▶ _Aim of the task_
Reproduce the following data word for word, keeping every line as it appears.

------ Entries shown

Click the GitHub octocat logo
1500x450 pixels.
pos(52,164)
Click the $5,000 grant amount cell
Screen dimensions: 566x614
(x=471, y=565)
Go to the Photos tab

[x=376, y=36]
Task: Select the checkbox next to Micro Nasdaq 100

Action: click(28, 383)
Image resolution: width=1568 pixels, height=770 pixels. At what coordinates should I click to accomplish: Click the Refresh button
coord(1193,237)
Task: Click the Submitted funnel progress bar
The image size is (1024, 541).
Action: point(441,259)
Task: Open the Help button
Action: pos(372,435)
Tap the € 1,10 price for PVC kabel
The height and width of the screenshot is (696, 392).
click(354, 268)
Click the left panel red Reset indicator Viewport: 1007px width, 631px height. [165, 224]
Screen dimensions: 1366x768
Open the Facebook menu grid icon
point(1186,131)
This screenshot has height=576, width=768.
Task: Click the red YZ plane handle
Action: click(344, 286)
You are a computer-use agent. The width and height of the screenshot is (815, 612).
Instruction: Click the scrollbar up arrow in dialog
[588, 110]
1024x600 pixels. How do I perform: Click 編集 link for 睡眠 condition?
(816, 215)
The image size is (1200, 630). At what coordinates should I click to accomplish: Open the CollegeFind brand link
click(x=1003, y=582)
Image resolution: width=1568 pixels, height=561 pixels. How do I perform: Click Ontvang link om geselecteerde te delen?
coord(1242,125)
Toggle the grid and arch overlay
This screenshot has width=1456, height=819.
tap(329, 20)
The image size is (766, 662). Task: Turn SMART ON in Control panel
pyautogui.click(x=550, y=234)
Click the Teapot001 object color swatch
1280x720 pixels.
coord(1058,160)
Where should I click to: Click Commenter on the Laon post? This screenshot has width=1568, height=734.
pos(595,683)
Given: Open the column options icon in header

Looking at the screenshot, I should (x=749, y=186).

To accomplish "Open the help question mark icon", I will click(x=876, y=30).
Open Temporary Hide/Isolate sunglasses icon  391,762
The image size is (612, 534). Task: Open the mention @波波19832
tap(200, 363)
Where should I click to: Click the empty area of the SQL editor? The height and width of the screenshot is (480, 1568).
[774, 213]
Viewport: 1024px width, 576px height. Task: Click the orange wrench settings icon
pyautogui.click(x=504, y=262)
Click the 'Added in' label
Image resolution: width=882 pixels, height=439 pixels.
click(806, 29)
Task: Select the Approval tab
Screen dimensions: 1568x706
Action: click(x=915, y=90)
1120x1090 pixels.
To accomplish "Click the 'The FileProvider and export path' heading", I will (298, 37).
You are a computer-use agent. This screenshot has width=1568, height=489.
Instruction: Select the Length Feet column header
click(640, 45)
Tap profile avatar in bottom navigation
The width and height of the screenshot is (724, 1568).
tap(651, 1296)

------------

▶ _Finished exercise_
Click the GitHub octocat logo
1500x450 pixels.
pos(52,164)
Click the $5,000 grant amount cell
Screen dimensions: 566x614
(x=471, y=565)
Go to the Photos tab

[x=376, y=36]
Task: Select the checkbox next to Micro Nasdaq 100

Action: click(28, 383)
Image resolution: width=1568 pixels, height=770 pixels. At what coordinates should I click to accomplish: Click the Refresh button
coord(1193,237)
Task: Click the Submitted funnel progress bar
The image size is (1024, 541).
Action: point(441,259)
Task: Open the Help button
Action: pos(372,435)
Tap the € 1,10 price for PVC kabel
The height and width of the screenshot is (696, 392).
click(354, 268)
Click the left panel red Reset indicator Viewport: 1007px width, 631px height. [165, 224]
Screen dimensions: 1366x768
Open the Facebook menu grid icon
point(1186,131)
This screenshot has height=576, width=768.
Task: Click the red YZ plane handle
Action: click(344, 286)
You are a computer-use agent. The width and height of the screenshot is (815, 612).
Instruction: Click the scrollbar up arrow in dialog
[588, 110]
1024x600 pixels. How do I perform: Click 編集 link for 睡眠 condition?
(816, 215)
The image size is (1200, 630). At what coordinates should I click to accomplish: Open the CollegeFind brand link
click(x=1003, y=582)
Image resolution: width=1568 pixels, height=561 pixels. How do I perform: Click Ontvang link om geselecteerde te delen?
coord(1242,125)
Toggle the grid and arch overlay
This screenshot has width=1456, height=819.
tap(329, 20)
The image size is (766, 662). Task: Turn SMART ON in Control panel
pyautogui.click(x=550, y=234)
Click the Teapot001 object color swatch
1280x720 pixels.
coord(1058,160)
Where should I click to: Click Commenter on the Laon post? This screenshot has width=1568, height=734.
pos(595,683)
Given: Open the column options icon in header

Looking at the screenshot, I should (x=749, y=186).

To accomplish "Open the help question mark icon", I will click(x=876, y=30).
Open Temporary Hide/Isolate sunglasses icon  391,762
The image size is (612, 534). Task: Open the mention @波波19832
tap(200, 363)
Where should I click to: Click the empty area of the SQL editor? The height and width of the screenshot is (480, 1568).
[774, 213]
Viewport: 1024px width, 576px height. Task: Click the orange wrench settings icon
pyautogui.click(x=504, y=262)
Click the 'Added in' label
Image resolution: width=882 pixels, height=439 pixels.
click(806, 29)
Task: Select the Approval tab
Screen dimensions: 1568x706
Action: click(x=915, y=90)
1120x1090 pixels.
To accomplish "Click the 'The FileProvider and export path' heading", I will (298, 37).
You are a computer-use agent. This screenshot has width=1568, height=489.
Instruction: Select the Length Feet column header
click(640, 45)
Tap profile avatar in bottom navigation
The width and height of the screenshot is (724, 1568).
tap(651, 1296)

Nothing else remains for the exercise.